インドのEV市場では、中国車の影響をそれほど受けておらず、インドの財閥企業であるタタ・モータースがEV販売台数の70%と圧倒的なシェアを占め、インドのマヒンドラ&マヒンドラ、上海汽車(SAIC)傘下のMGモーター、韓国、ドイツのメーカーがこれに続いています。
その他二輪車、三輪車の各部門も含め、500社近い企業が激しいシェア争いを展開し、今後さらに激化することが予想されています。スズキなどの日本勢もEV対策が求められており、各社とも取り組みを始めています。

EVの課題

なぜEV台数が2%以下にとどまっているのか。まずは価格が高いことにあります。インドで一般的な小型車について見てみると、ガソリン車の価格(約70万ルピー(120万円))に比べて2倍近い価格(約130万ルピー(220万円))になっていることが挙げられます。税金面で優遇もされていますが、まだ高い買い物と言えます。
次に、一回の充電で走行できる距離が満タンのガソリン車の半分以下であること。
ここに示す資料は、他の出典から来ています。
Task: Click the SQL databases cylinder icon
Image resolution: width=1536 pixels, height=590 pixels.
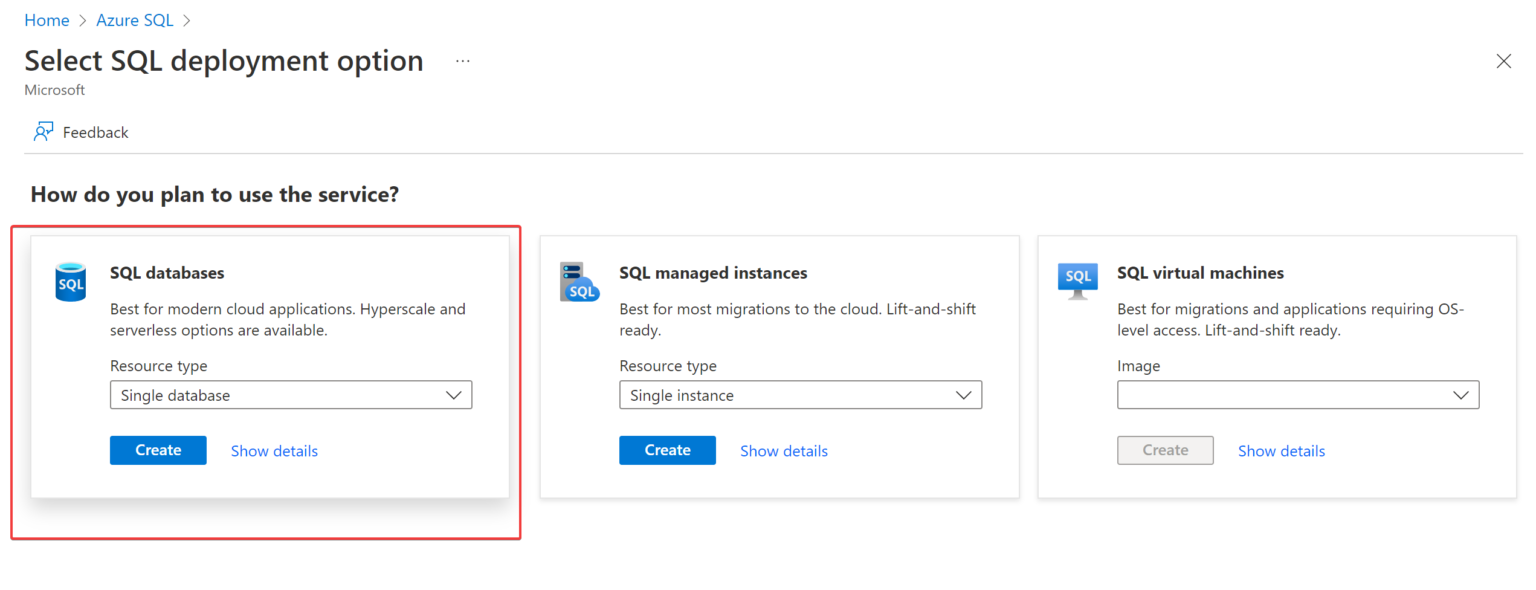Action: click(70, 282)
ですから市内ドライブにはいいのですが、長距離のドライブには不安が残ります。
また、充電インフラが不十分であることが挙げられています。

政府の取り組みと今後の動向

政府は、生産側に対して、EV関連の生産工場の新設・拡張に補助金を給付する一方、購入者に対しても購入時の補助金給付、登録税免除などの優遇措置を講じています。
また、EV購入者の走行距離に対する不安を解消するためにも、政府は公共充電ステーションの大幅拡大を計画しているほか、多くの民間企業もインフラ整備に取り組んでいます。
インドはIT 大国として知られていますが、それに比べて“モノ作り”の分野はあまり得意とはいえません。従ってEVに必要なLIBセルは自国で製造せず、輸入しているのが現状です。そこで今後に向けて、技術ノウハウを海外から取り入れ、国内製造を目指す活動が始まったところです。この取り組みは特に南インドの各州で積極的に進められています。

世界一の人口を誇るインドの乗用車普及率は8%程度にとどまっており、今後も市場拡大の余地がある上、政府、企業がそろって積極的にEVの製造、販売に取り組んでいます。そのためインドのEV市場はこれからますます拡大が見込まれ、今後の動向から目が離せません。